Your answer should be a single number: the count of lines in the records below containing the word "will".

Segment Open

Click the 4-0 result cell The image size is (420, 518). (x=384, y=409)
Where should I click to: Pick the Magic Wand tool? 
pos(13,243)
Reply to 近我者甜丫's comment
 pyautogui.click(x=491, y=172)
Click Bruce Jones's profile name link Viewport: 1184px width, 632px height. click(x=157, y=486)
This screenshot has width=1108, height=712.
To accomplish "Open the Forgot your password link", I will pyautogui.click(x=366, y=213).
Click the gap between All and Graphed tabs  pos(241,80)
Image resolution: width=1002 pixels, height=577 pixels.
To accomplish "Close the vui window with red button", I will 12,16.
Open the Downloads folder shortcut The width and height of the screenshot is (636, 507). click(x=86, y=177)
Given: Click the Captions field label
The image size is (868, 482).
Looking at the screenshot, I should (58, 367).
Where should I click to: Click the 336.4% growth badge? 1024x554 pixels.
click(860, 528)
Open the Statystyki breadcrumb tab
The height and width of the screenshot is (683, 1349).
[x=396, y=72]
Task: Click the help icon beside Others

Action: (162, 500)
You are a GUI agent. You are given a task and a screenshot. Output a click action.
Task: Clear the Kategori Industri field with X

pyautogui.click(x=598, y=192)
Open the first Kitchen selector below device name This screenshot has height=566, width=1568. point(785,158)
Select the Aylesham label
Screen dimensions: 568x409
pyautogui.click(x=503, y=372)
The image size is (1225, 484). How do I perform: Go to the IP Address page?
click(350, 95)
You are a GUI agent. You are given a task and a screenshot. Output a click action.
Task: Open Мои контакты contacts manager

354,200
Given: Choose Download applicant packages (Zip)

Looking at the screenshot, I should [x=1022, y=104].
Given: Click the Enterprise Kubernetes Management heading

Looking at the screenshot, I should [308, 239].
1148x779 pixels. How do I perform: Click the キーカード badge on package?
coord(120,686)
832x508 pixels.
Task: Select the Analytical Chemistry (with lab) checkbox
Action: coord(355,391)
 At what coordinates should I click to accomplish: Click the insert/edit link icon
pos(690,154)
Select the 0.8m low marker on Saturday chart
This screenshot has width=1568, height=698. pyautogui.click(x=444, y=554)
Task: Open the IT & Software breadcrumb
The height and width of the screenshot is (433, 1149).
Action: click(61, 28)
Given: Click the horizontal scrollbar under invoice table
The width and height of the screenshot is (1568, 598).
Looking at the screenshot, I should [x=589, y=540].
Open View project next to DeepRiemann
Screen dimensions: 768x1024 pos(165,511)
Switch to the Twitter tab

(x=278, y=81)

Segment Closed

(Result of the task) 2